Documento di partenza |
Negli attuali disegni delle cancellerie occidentali non rientrano altre opzioni se non quella che gli ucraini vengano immolati alla causa dell’imperialismo atlantico. I proletari ucraini e i proletari russi non si possono attendere dall’escalation della guerra che si sta svolgendo in questi ultimi mesi, e che gli imperialisti occidentali hanno tutta l’intenzione di prolungare – tanto sono gli ucraini e i russi che si massacrano a vicenda – un vantaggio per le proprie condizioni sociali future; chi trarrà vantaggio da un paese semidistrutto dalla guerra, come è già oggi l’Ucraina, che andrà prima o poi ricostruito e che si sta indebitando per molte generazioni future? Gli imperialisti occidentali certamente e, ma in minima parte, anche l’imperialismo russo. Che effetto hanno avuto le sanzioni economiche, commerciali e finanziarie che avrebbero dovuto colpire l’economia russa mettendola prima o poi in ginocchio? In realtà, quelle sanzioni hanno colpito e colpiscono in particolare i paesi europei alleati degli USA che oggi, se non dipendono dal petrolio e dal gas russo, dipendono dal petrolio dei paesi arabi a prezzi più elevati e dal gas naturale americano. Sanzioni che, come gli stessi giornalisti embedded non potevano più nascondere, non hanno messo in ginocchio la Russia che, invece, ha continuato a fornire le sue materie prime energetiche a clienti terzi e ha ripreso a fornirle anche agli stessi “nemici” europei: dimostrazione che le leggi del capitalismo non seguono i diktat delle cancellerie imperialiste, ma sono queste a dover seguire, volenti o nolenti, i diktat del capitalismo con tutte le sue contraddizioni che la guerra guerreggiata non fa che acutizzare.

 

LE CARATTERISTICHE DELLA GUERRA IMPERIALISTA NON CAMBIANO SE LA GUERRA È «LOCALE» O «MONDIALE»

 

Ed è proprio sull’aggravamento delle contraddizioni del capitalismo che si giocano, in sostanza, le sorti sia della guerra imperialista sia della ripresa del movimento di classe del proletariato. Che si stiano accelerando le condizioni generali di una guerra mondiale, in cui il mondo verrà diviso in due blocchi imperialisti avversari mettendo in campo il loro massimo dispiegamento di forza economica e militare, è un fatto. E non è tanto la questione di una guerra mondiale che si svolge da tempo “a pezzi” – come ha detto il papa – visto che da questo punto di vista le condizioni della terza guerra mondiale si sono create già durante e dopo la fine della seconda guerra mondiale.

Registro delle posizioni bersaglio |

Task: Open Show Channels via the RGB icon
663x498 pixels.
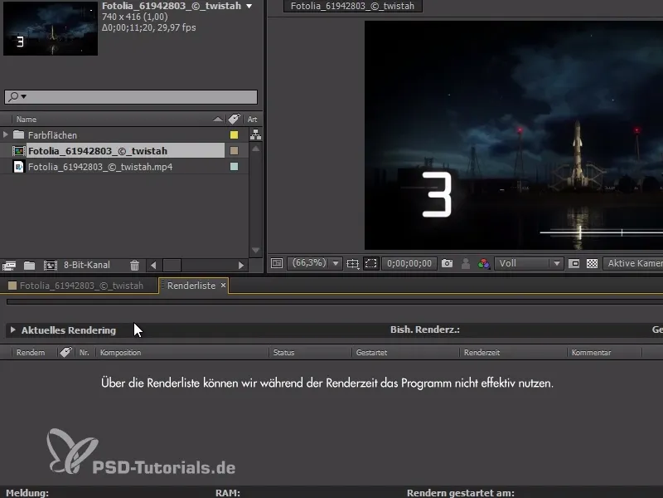Action: [x=484, y=263]
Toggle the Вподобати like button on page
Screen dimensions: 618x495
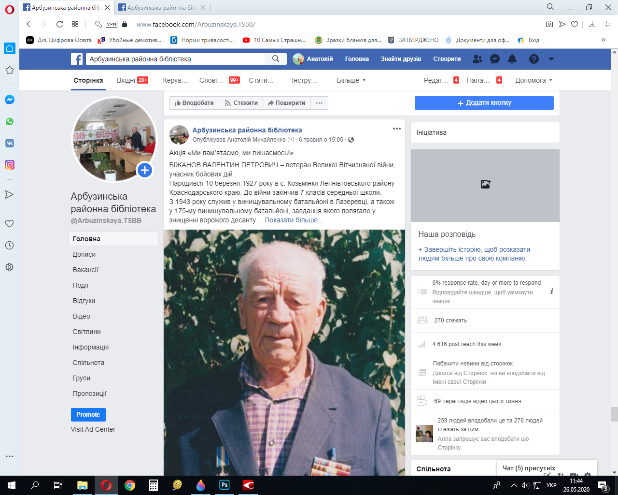pos(194,103)
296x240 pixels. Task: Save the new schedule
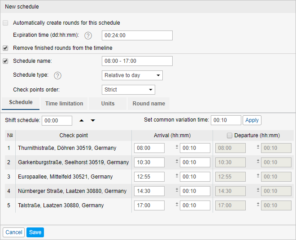tap(35, 232)
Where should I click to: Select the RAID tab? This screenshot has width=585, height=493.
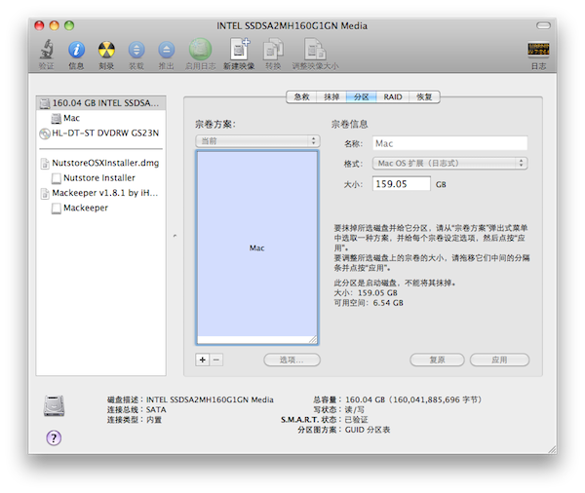click(393, 97)
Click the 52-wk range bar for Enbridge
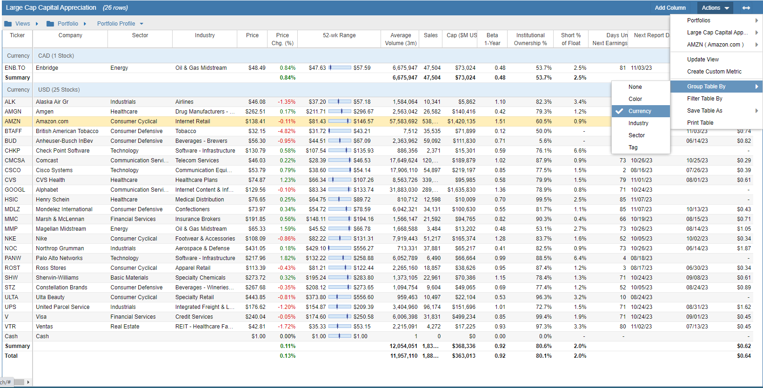The image size is (763, 388). coord(340,68)
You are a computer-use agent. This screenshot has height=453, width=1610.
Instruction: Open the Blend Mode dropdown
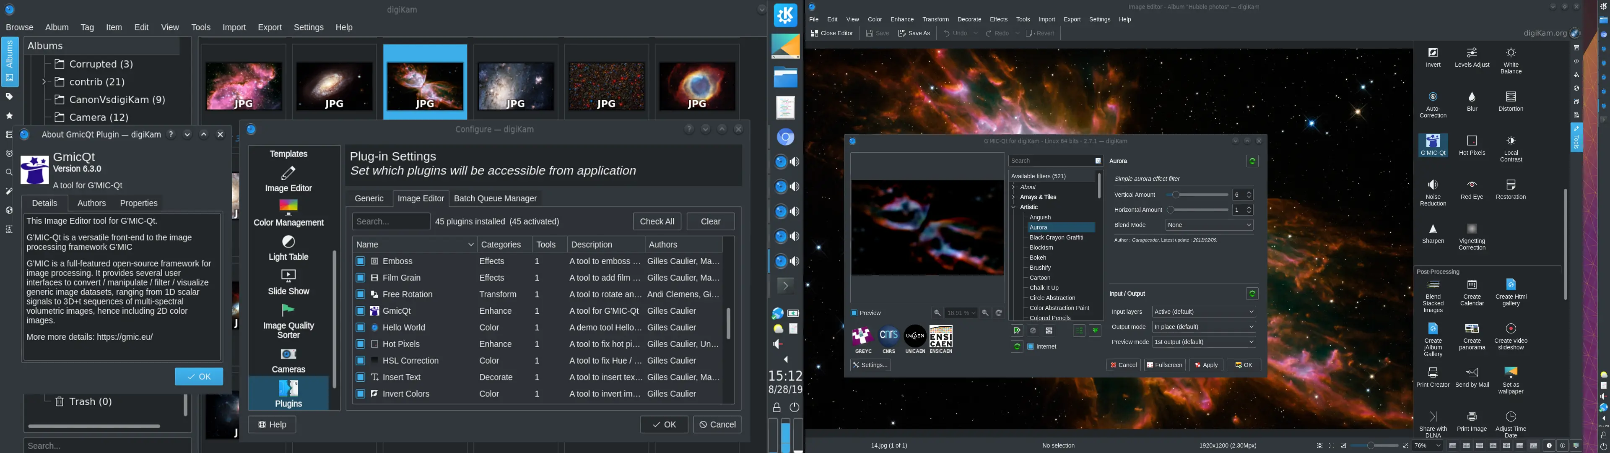(x=1209, y=225)
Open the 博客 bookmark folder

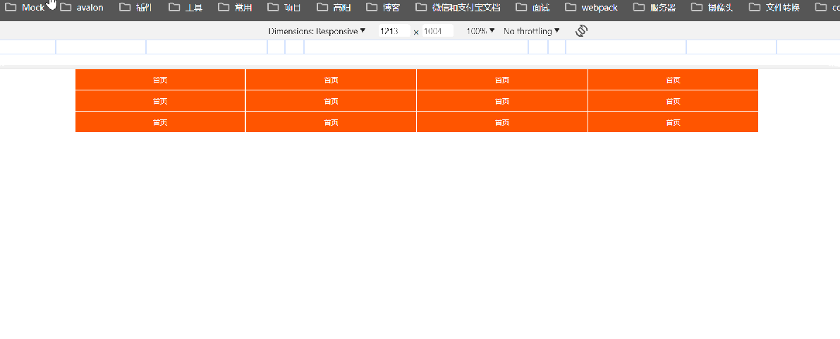pos(383,8)
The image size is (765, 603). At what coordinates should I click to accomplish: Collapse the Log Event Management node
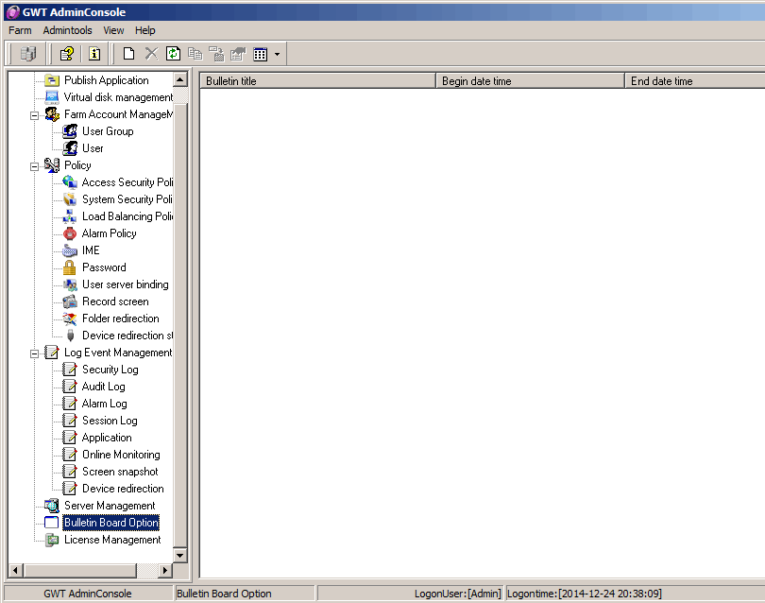point(35,353)
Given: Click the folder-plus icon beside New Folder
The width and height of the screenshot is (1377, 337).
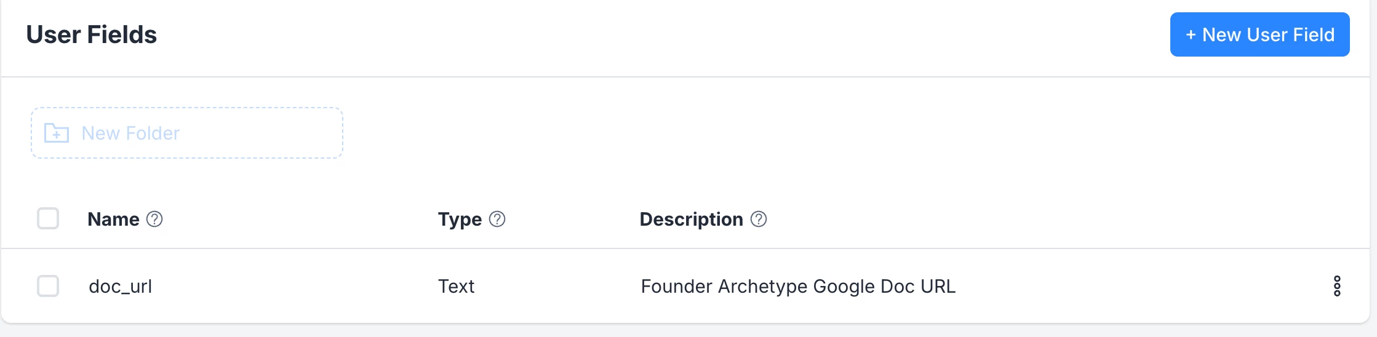Looking at the screenshot, I should (57, 133).
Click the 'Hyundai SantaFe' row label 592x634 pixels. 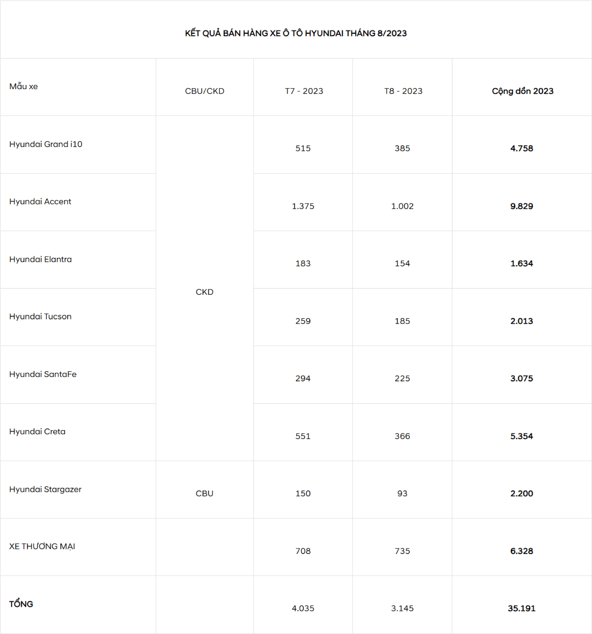click(43, 374)
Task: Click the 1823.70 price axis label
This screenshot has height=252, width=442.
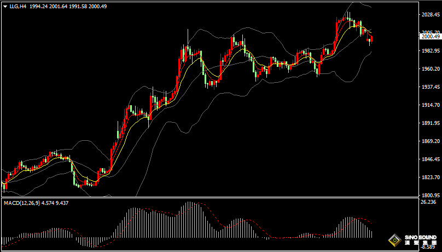Action: (430, 177)
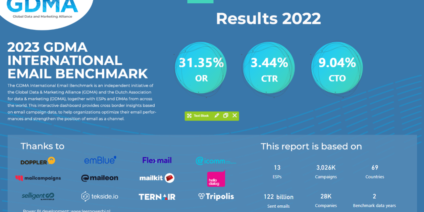
Task: Click the Text Block move handle icon
Action: [x=189, y=116]
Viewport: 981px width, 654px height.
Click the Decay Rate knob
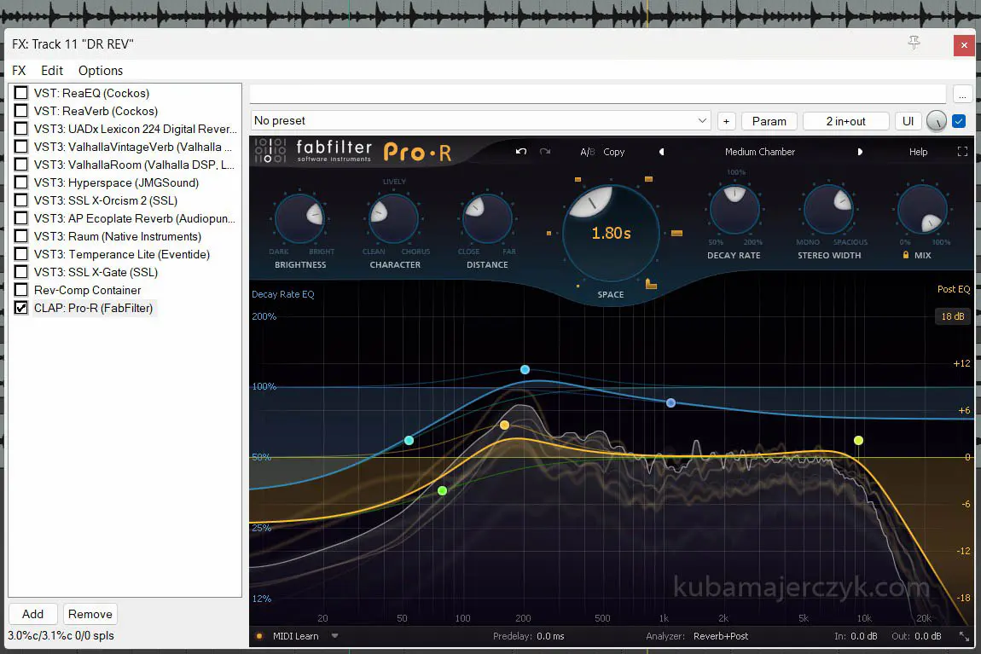[734, 211]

Elenco dei compiti |
• 1. Trascrivi fedelmente il passo del testo sulla guerra imperialista che si apre con le parole contenenti "Ed è proprio" e si chiude con "seconda guerra mondiale.".
• 2. Per favore, rispondi a queste domande basandoti sul testo sulla guerra imperialista.
(a) Se non dipendono dal petrolio e dal gas russo, da che cosa dipendono oggi i paesi europei alleati degli USA?
(b) Chi ha detto che la guerra mondiale si svolge da tempo "a pezzi"?
(c) In quanti blocchi imperialisti avversari verrà diviso il mondo?

Soluzioni per compito |
• 1.
Ed è proprio sull’aggravamento delle contraddizioni del capitalismo che si giocano, in sostanza, le sorti sia della guerra imperialista sia della ripresa del movimento di classe del proletariato. Che si stiano accelerando le condizioni generali di una guerra mondiale, in cui il mondo verrà diviso in due blocchi imperialisti avversari mettendo in campo il loro massimo dispiegamento di forza economica e militare, è un fatto. E non è tanto la questione di una guerra mondiale che si svolge da tempo “a pezzi” – come ha detto il papa – visto che da questo punto di vista le condizioni della terza guerra mondiale si sono create già durante e dopo la fine della seconda guerra mondiale.

• 2.
(a) Dal petrolio dei paesi arabi a prezzi più elevati e dal gas naturale americano.
(b) Il papa.
(c) In due.